• **Task brief**
Reproduce the lines below, from the first one up to and including the line containing "center [924, 336].", character for character. Leave the pictures out.

• **Excerpted records**
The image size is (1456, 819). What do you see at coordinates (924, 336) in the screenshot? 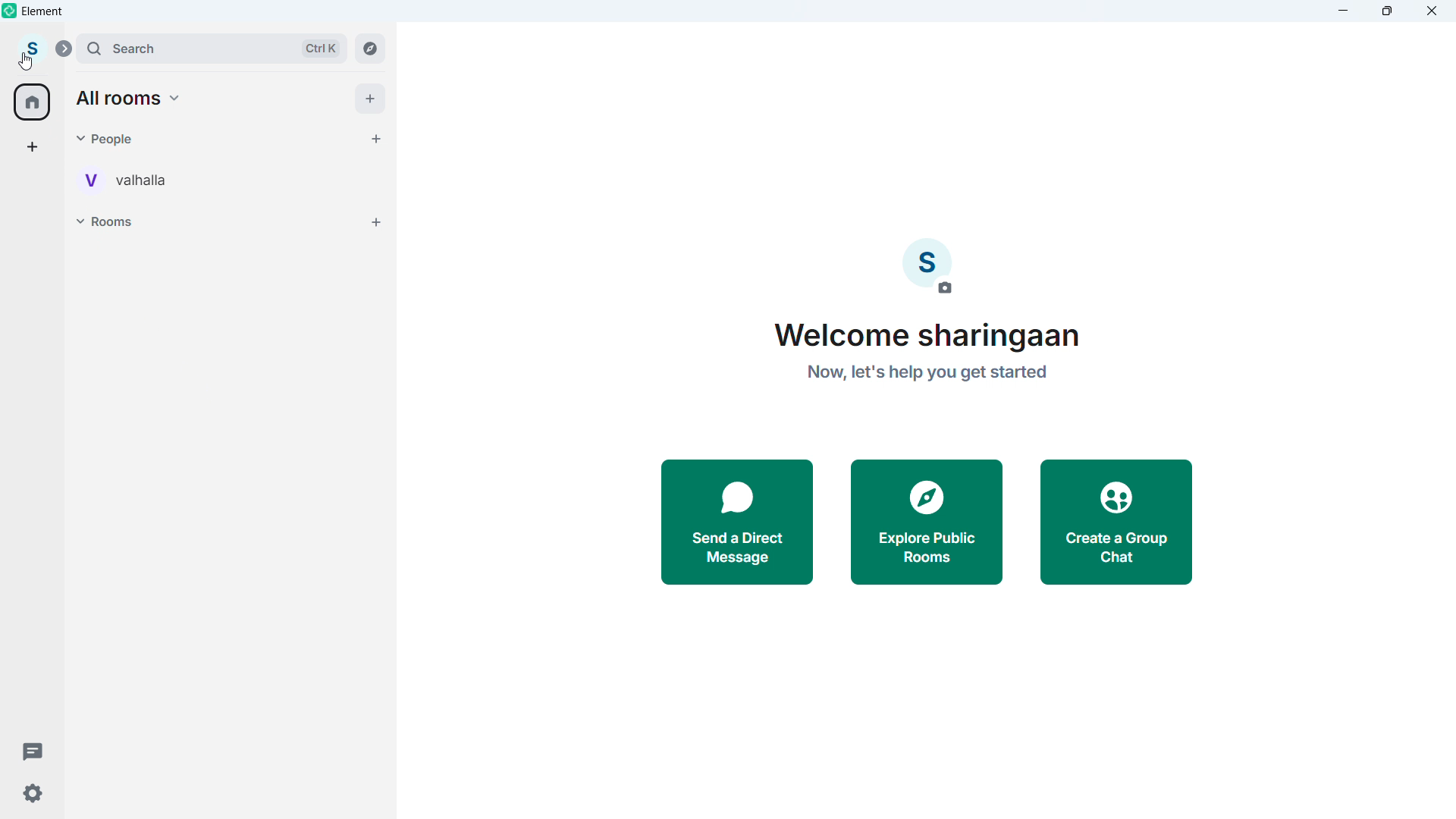
I see `Welcome sharingaan` at bounding box center [924, 336].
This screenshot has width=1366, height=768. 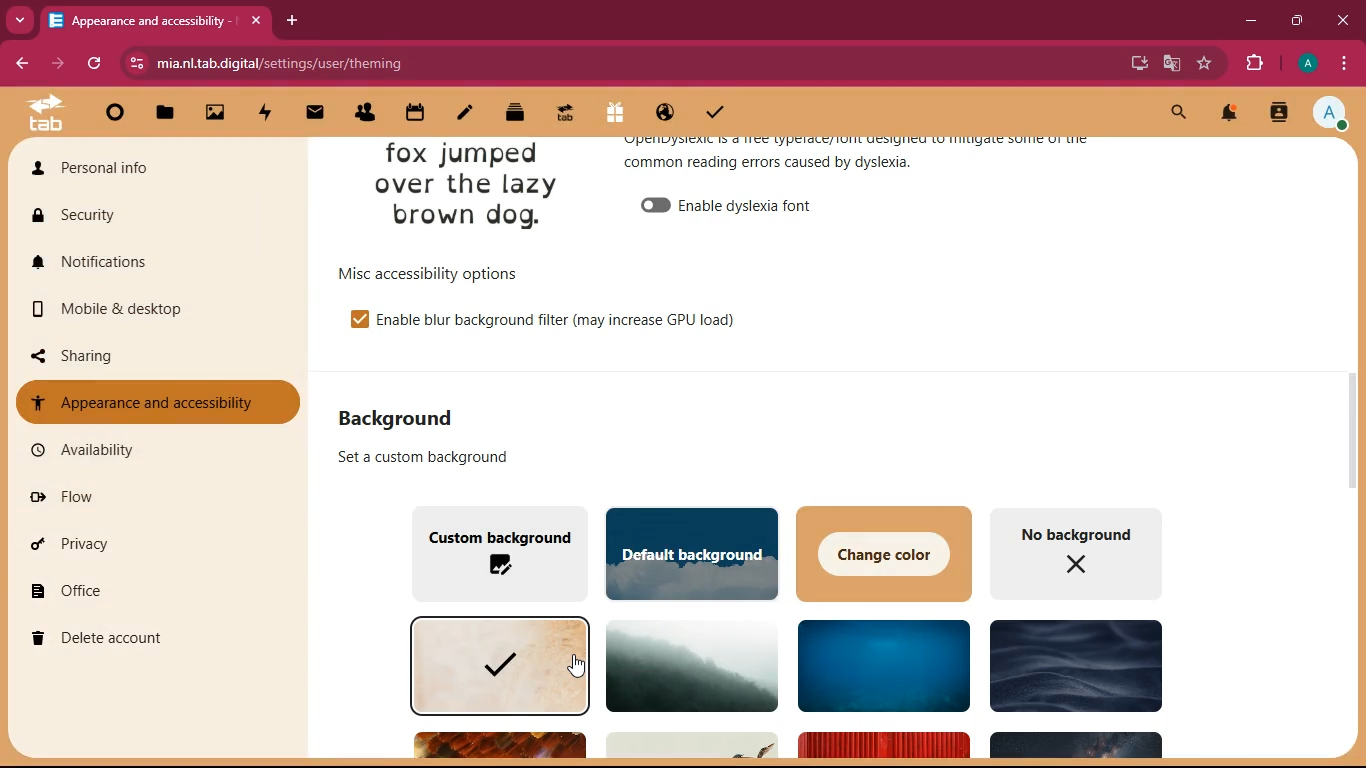 What do you see at coordinates (154, 502) in the screenshot?
I see `flow` at bounding box center [154, 502].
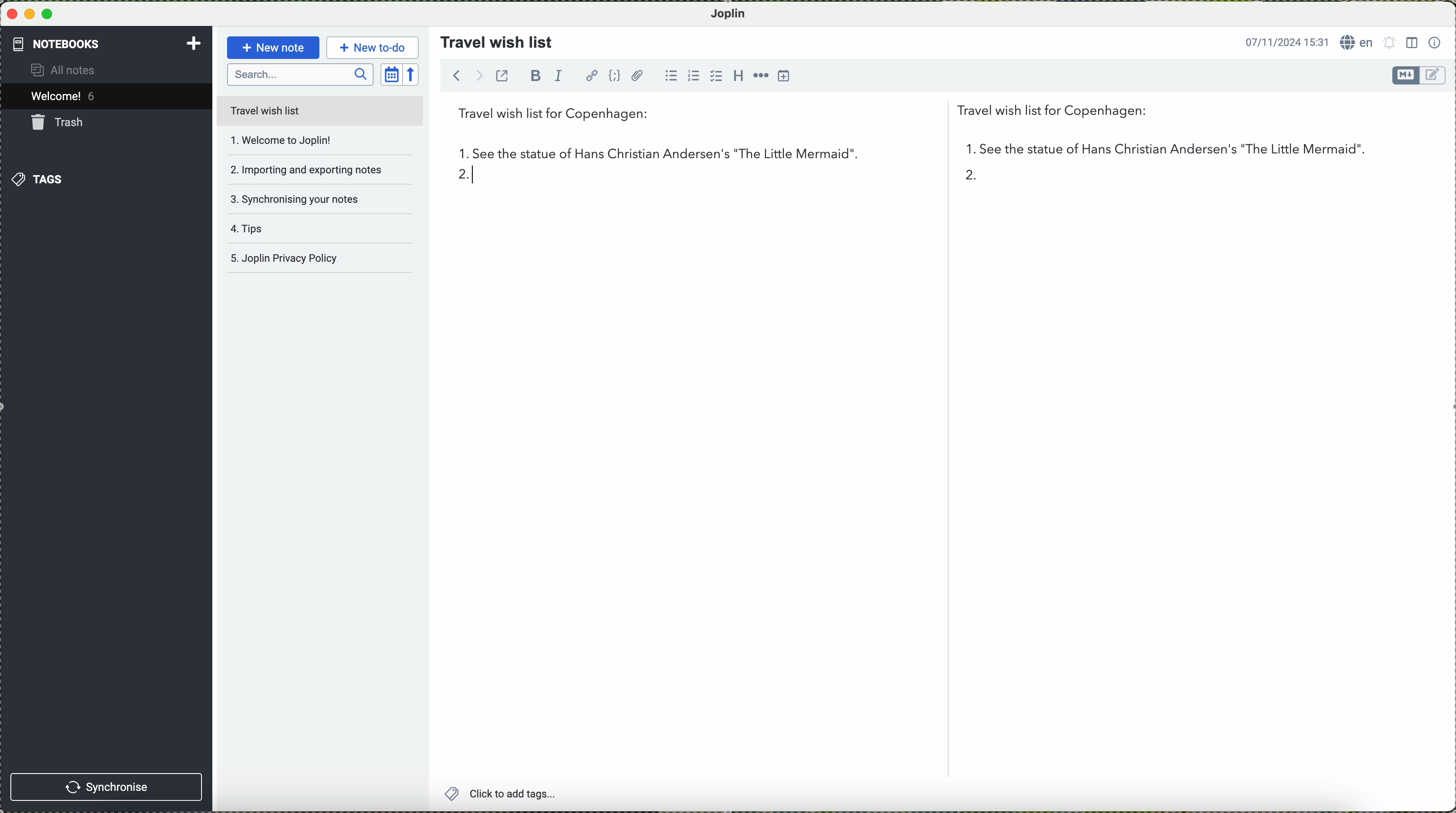 This screenshot has width=1456, height=813. What do you see at coordinates (693, 71) in the screenshot?
I see `numbered list` at bounding box center [693, 71].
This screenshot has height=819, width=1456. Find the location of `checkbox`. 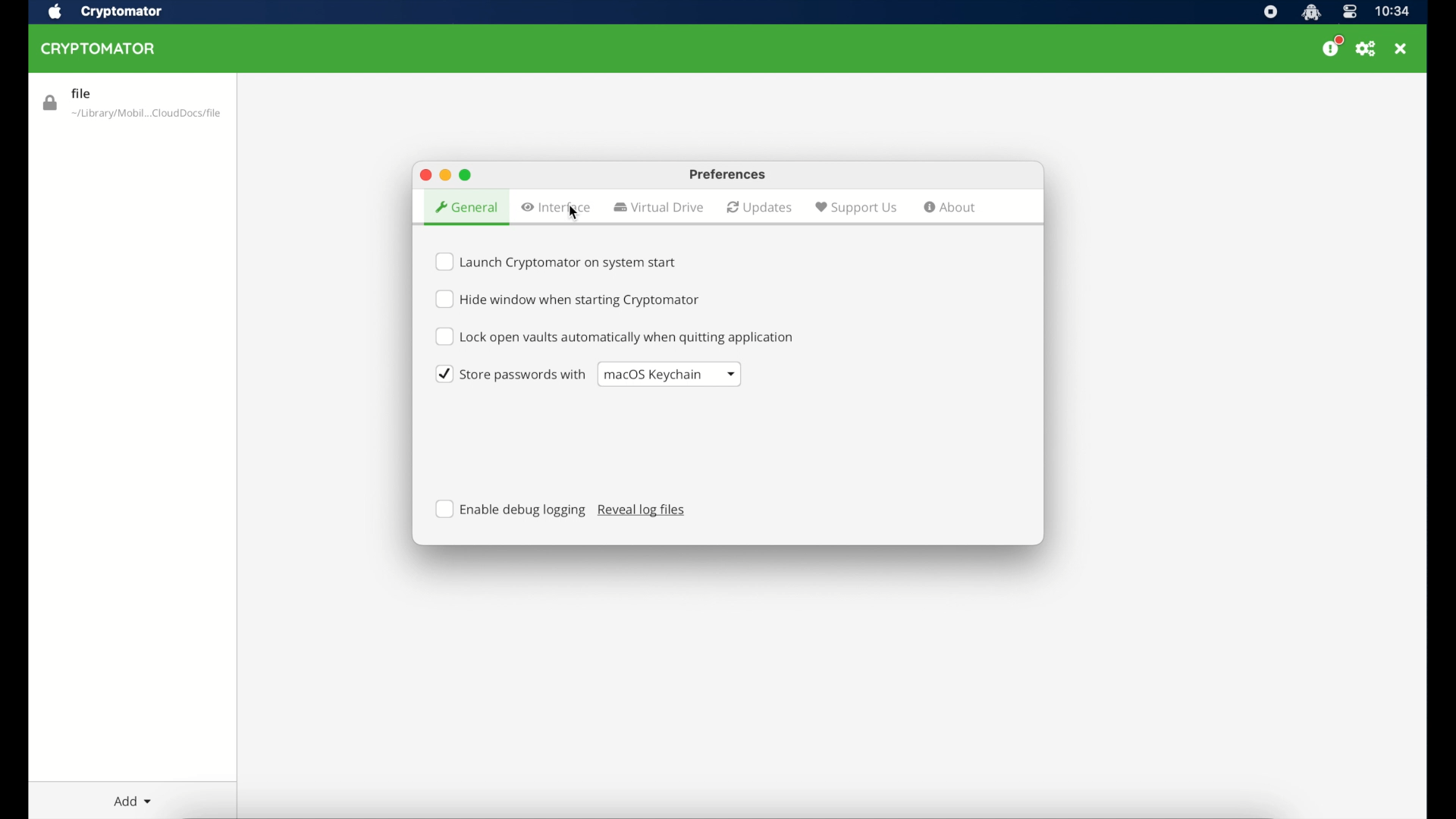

• **Output for this exercise**
The image size is (1456, 819). What do you see at coordinates (924, 336) in the screenshot? 
I see `Welcome sharingaan` at bounding box center [924, 336].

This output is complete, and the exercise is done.